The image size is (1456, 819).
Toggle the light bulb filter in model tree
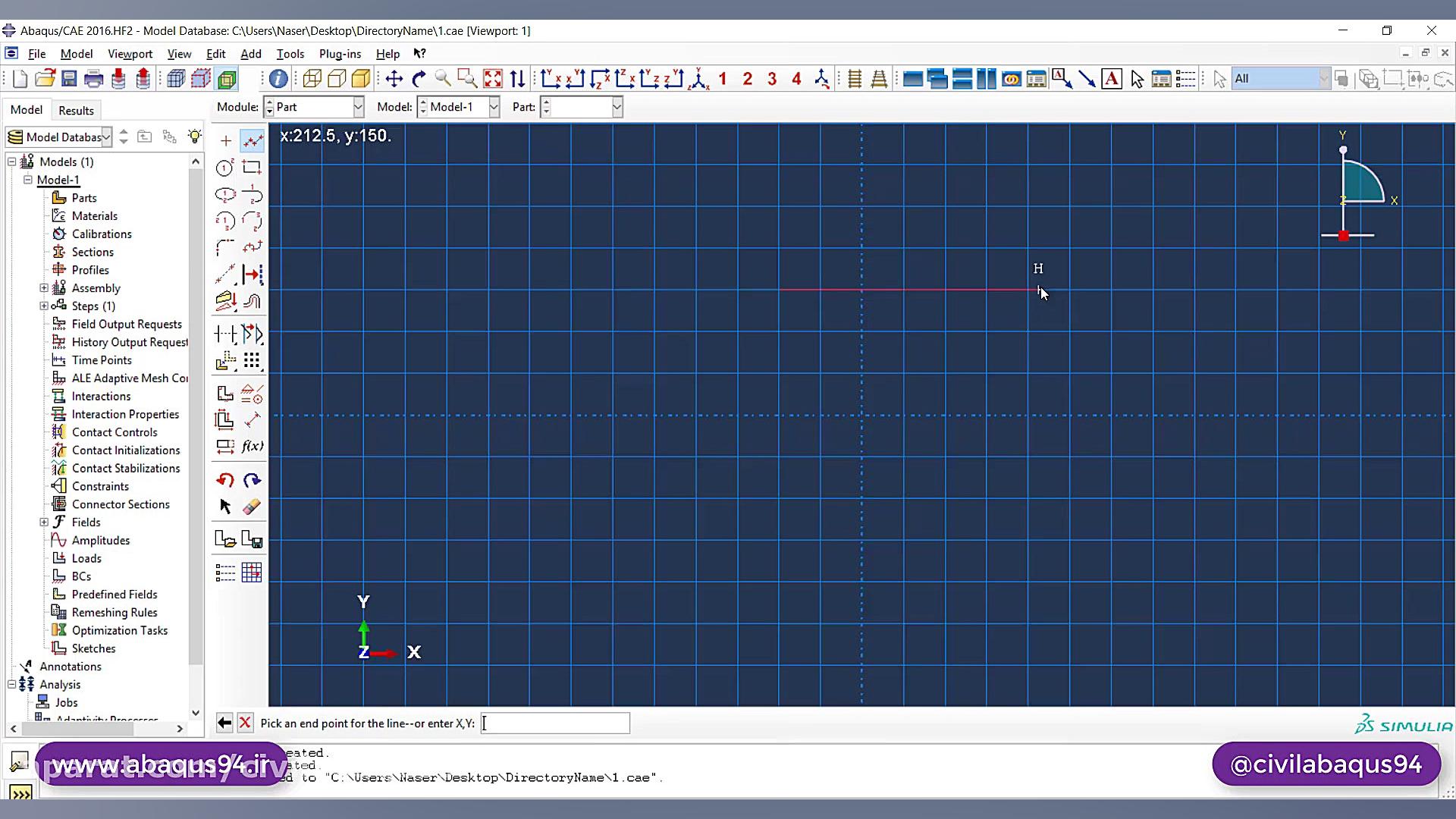(x=195, y=136)
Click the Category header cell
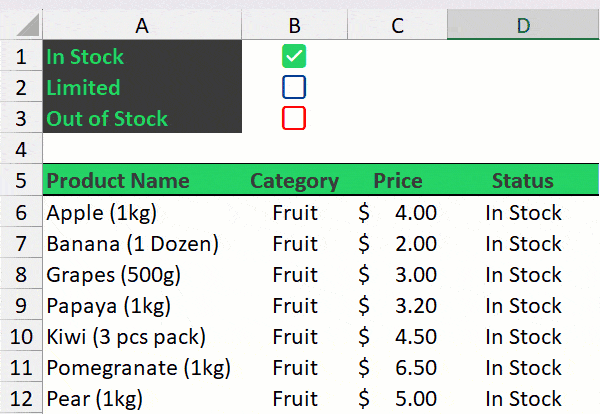This screenshot has width=600, height=414. pyautogui.click(x=294, y=181)
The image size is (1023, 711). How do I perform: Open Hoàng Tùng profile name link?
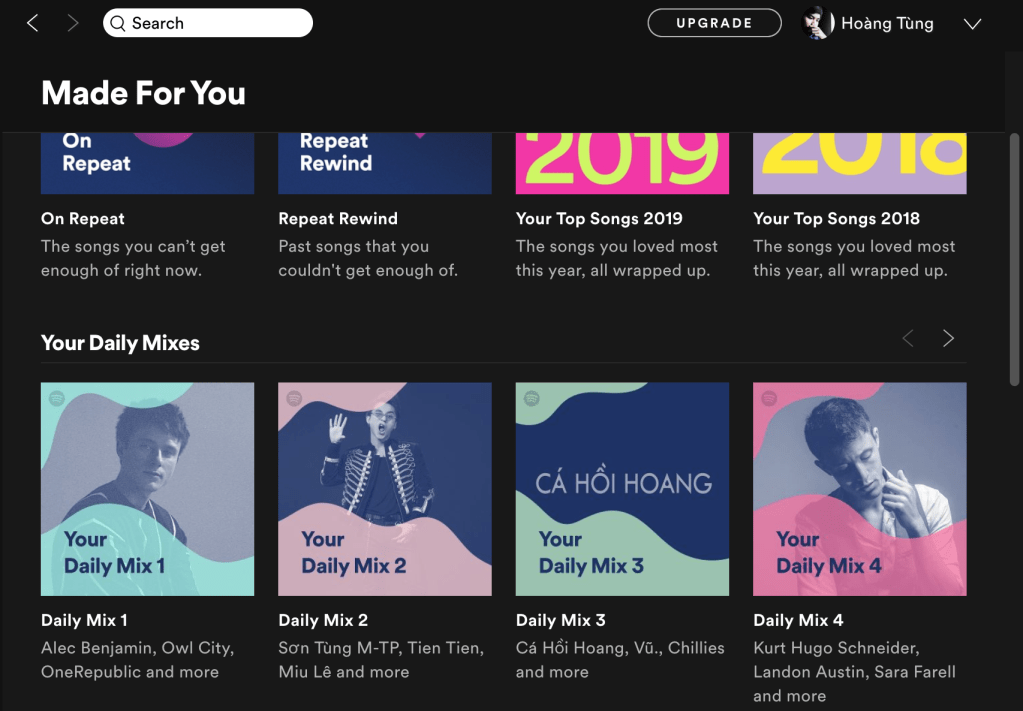click(x=887, y=24)
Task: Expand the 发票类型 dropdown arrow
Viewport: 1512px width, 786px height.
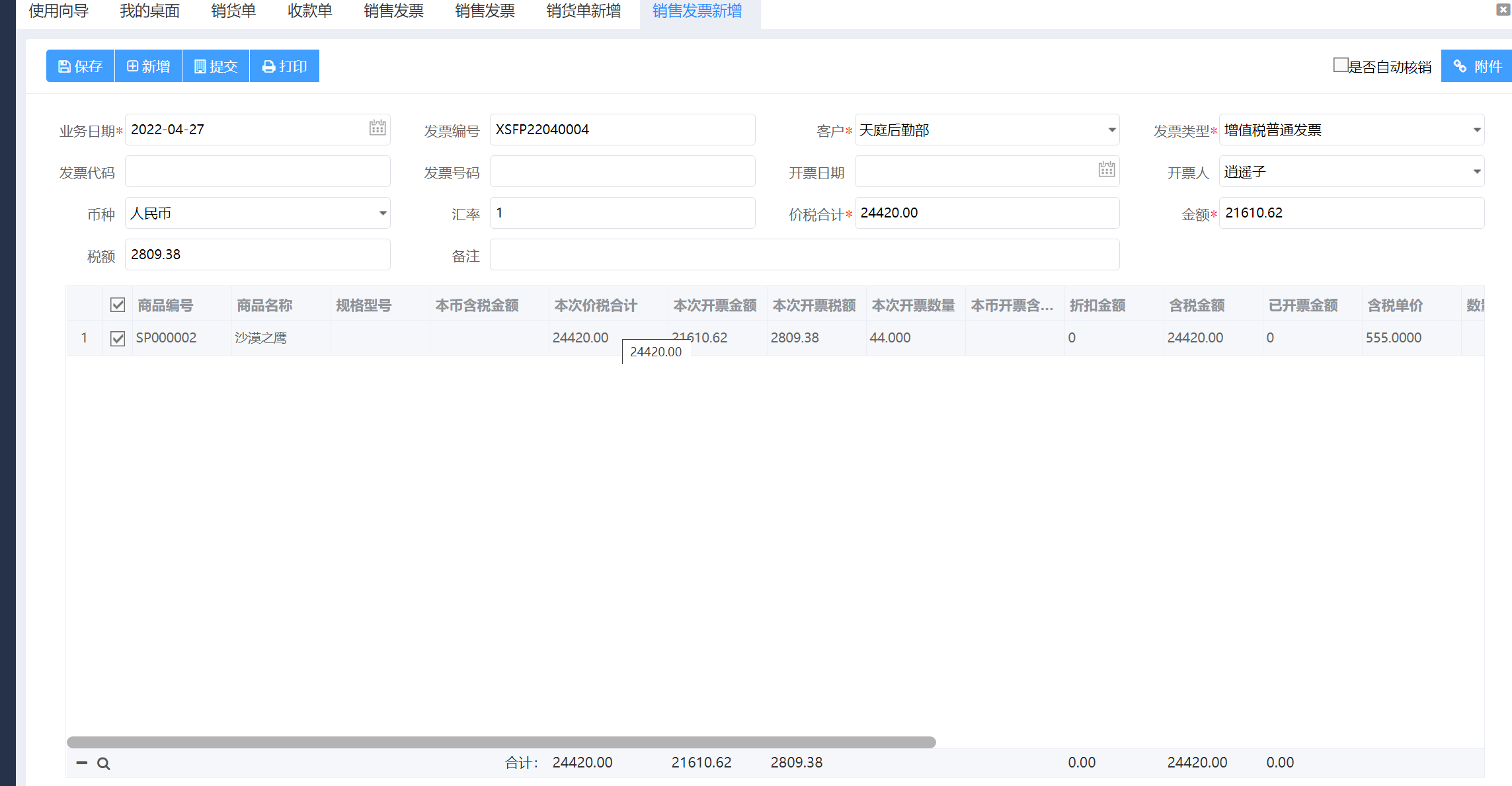Action: [1476, 130]
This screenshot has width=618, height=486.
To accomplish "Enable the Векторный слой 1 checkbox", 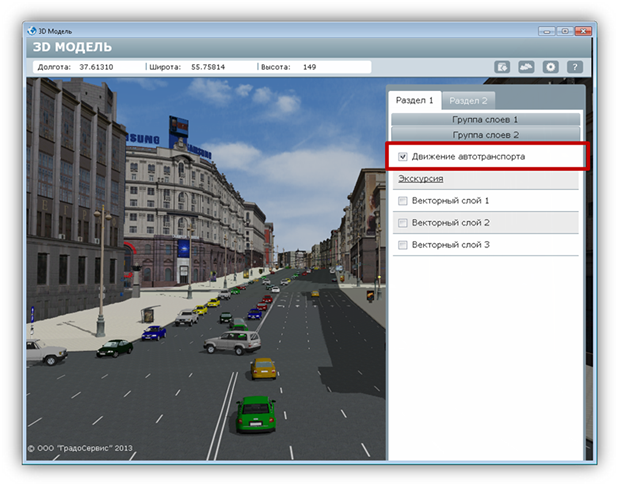I will (x=402, y=201).
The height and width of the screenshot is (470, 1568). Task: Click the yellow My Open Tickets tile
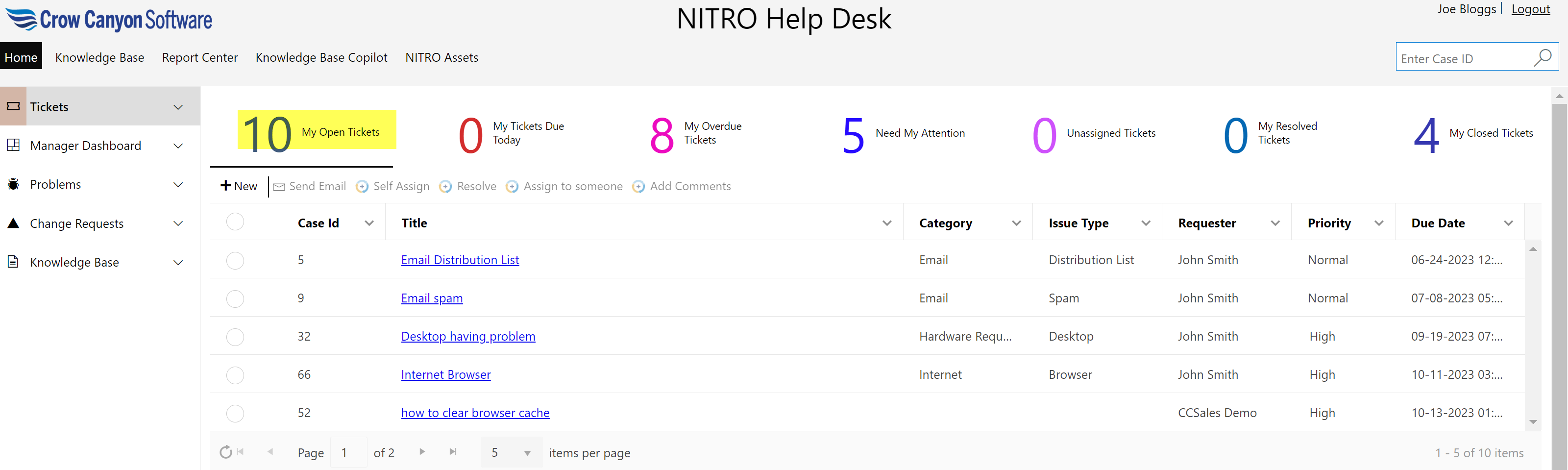[x=317, y=130]
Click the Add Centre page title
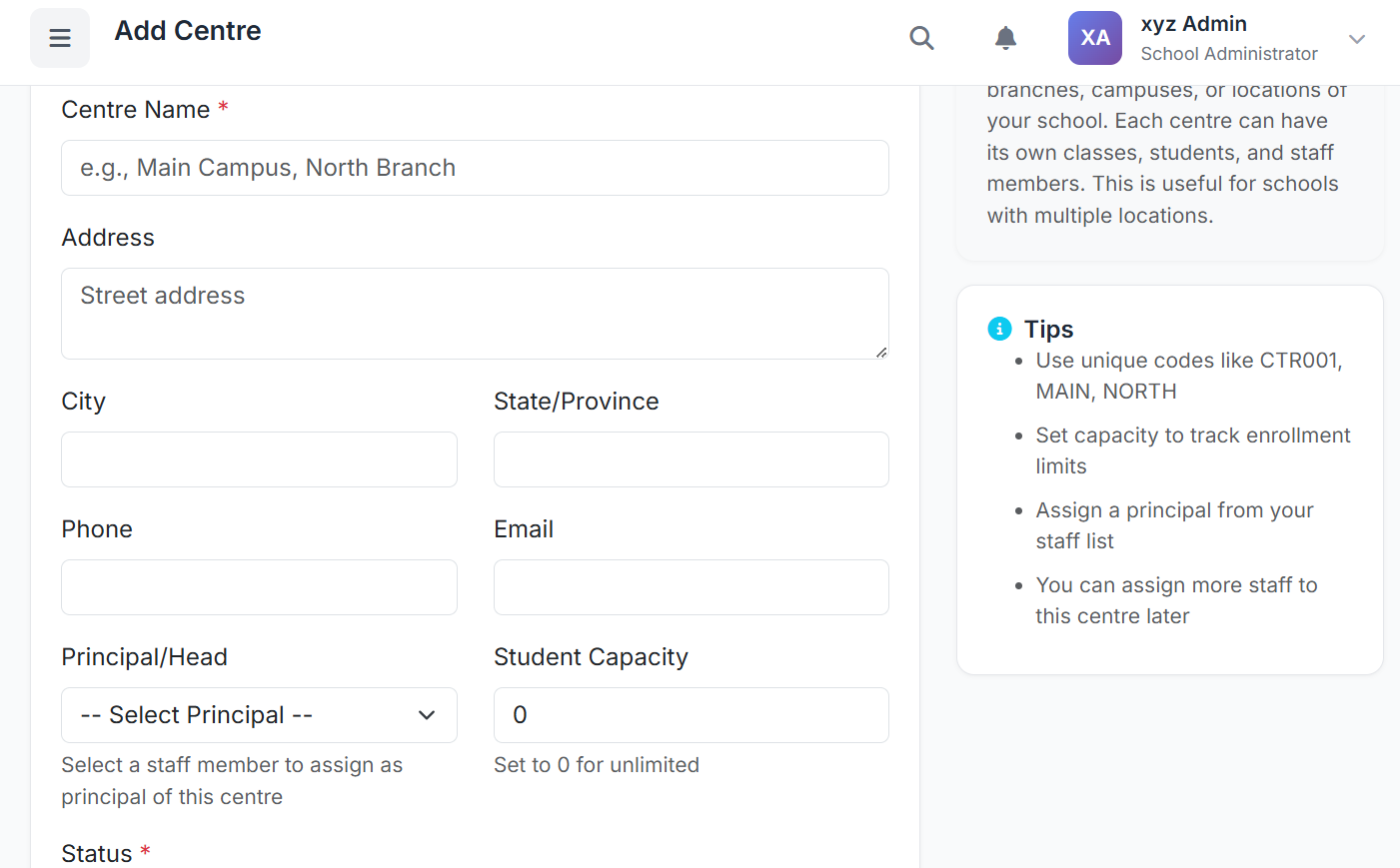 tap(188, 31)
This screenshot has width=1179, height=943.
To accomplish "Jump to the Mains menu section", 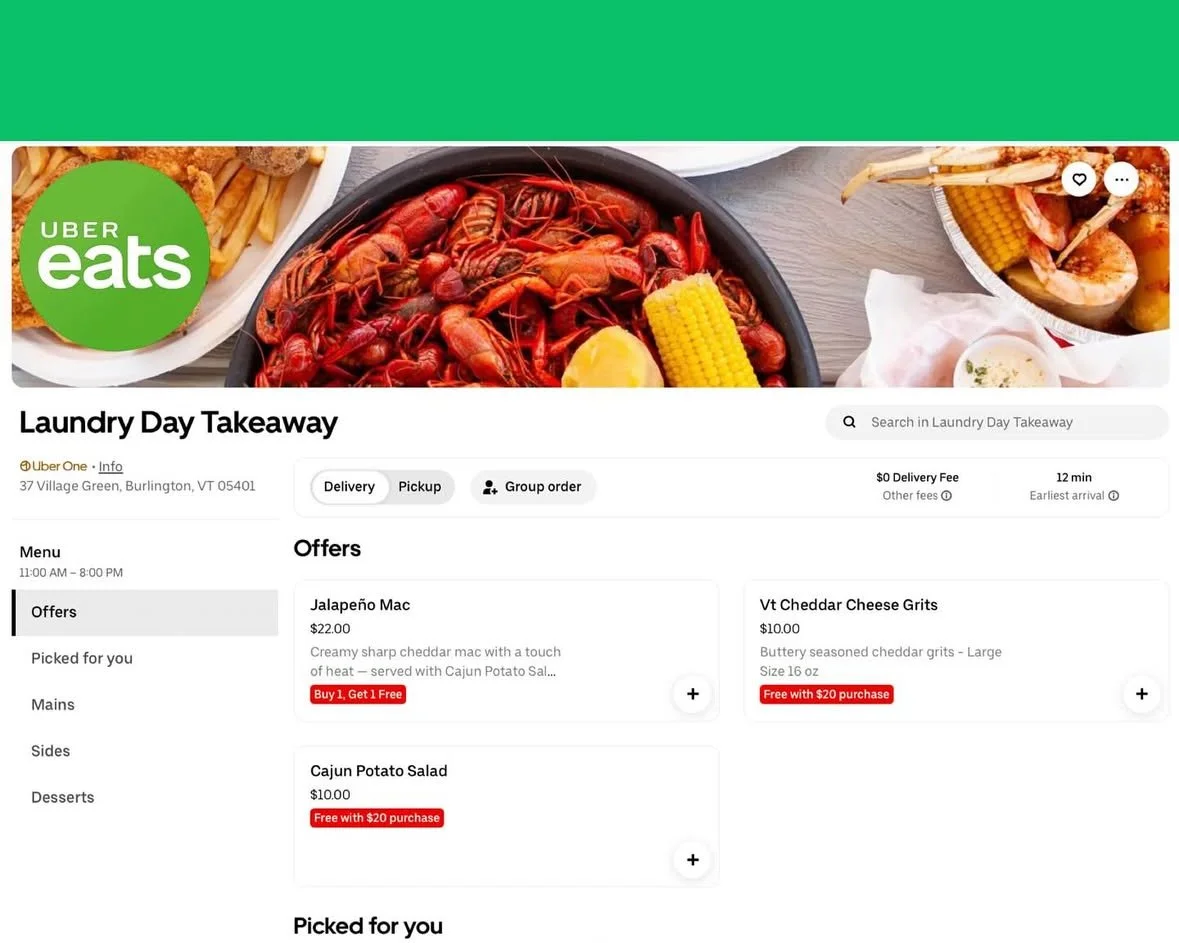I will (x=145, y=705).
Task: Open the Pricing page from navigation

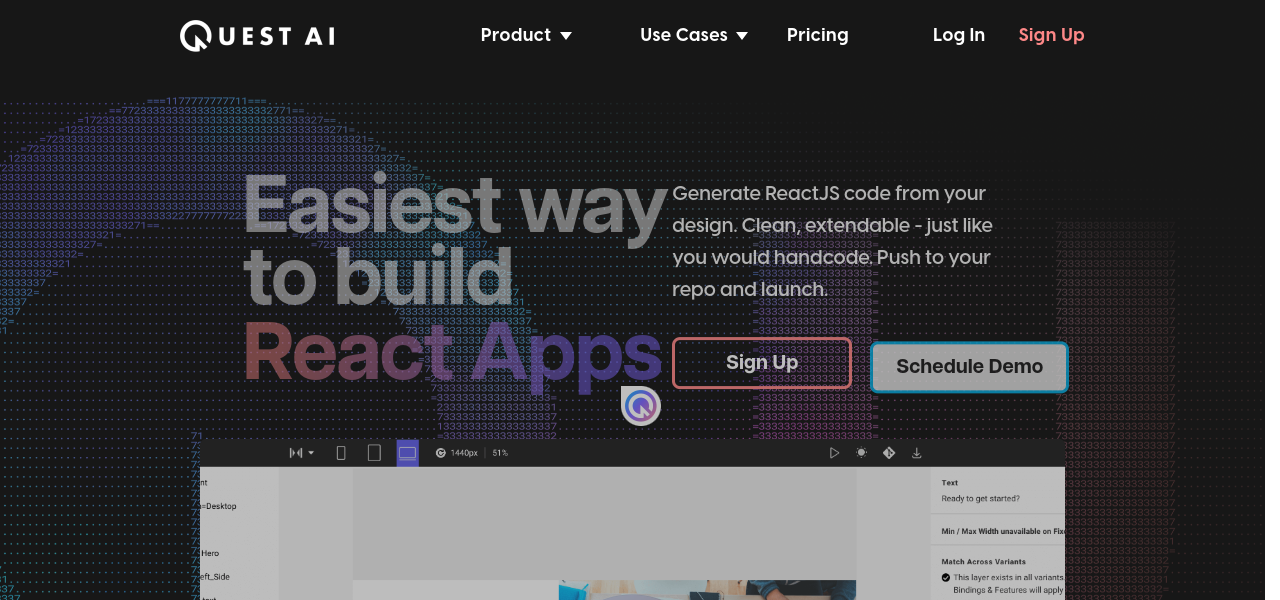Action: tap(817, 35)
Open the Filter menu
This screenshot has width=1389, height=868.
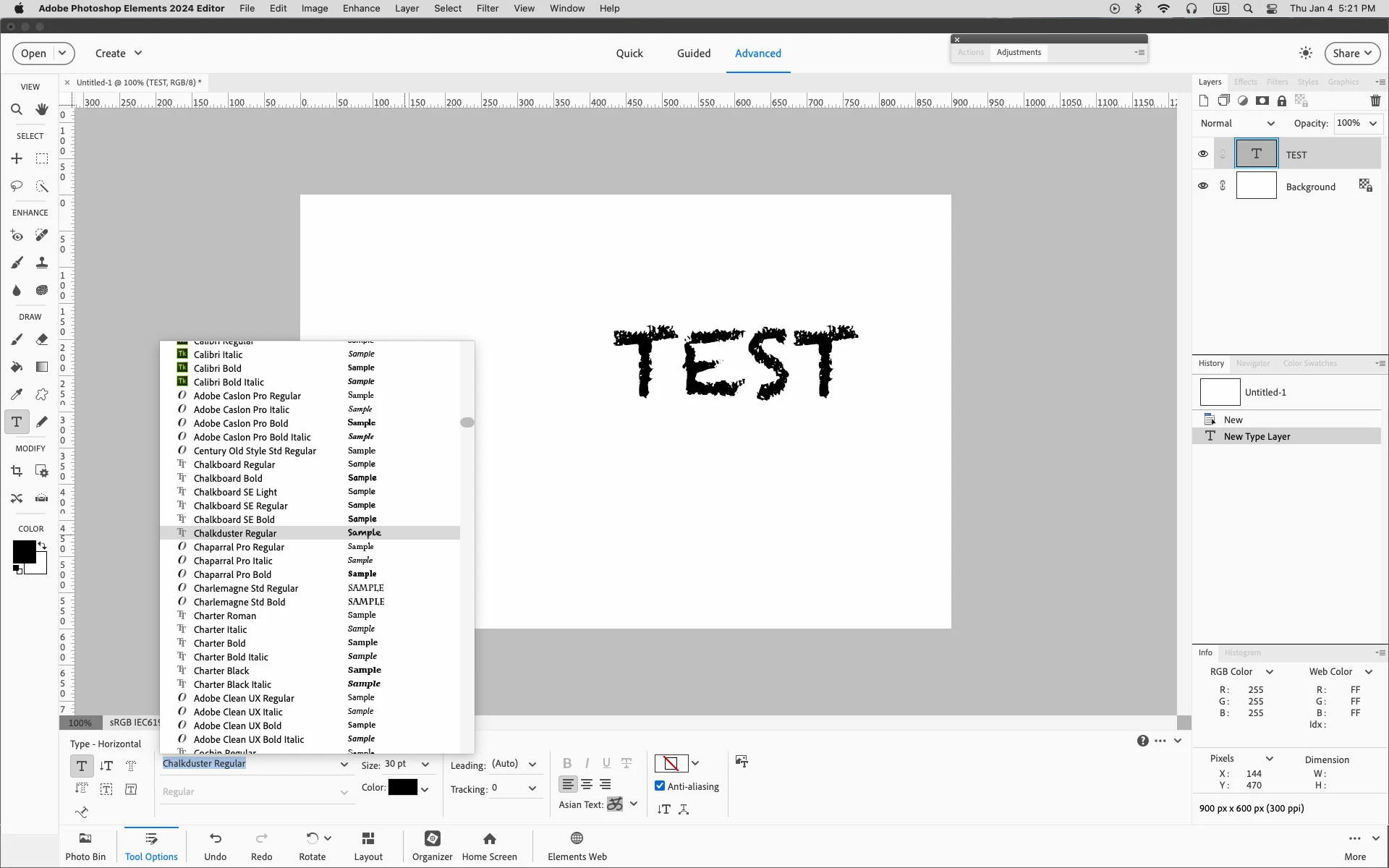(487, 9)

**Instructions for the task**.
Reproduce the records word for word, starting at their first line and ending with the line containing "This screenshot has width=600, height=414.". Include that line, and leave out the pictures.

**Response to the task**.
The image size is (1456, 819).
Toggle the light bulb filter in model tree
(x=195, y=136)
Click the Category header cell
This screenshot has width=600, height=414. pyautogui.click(x=294, y=181)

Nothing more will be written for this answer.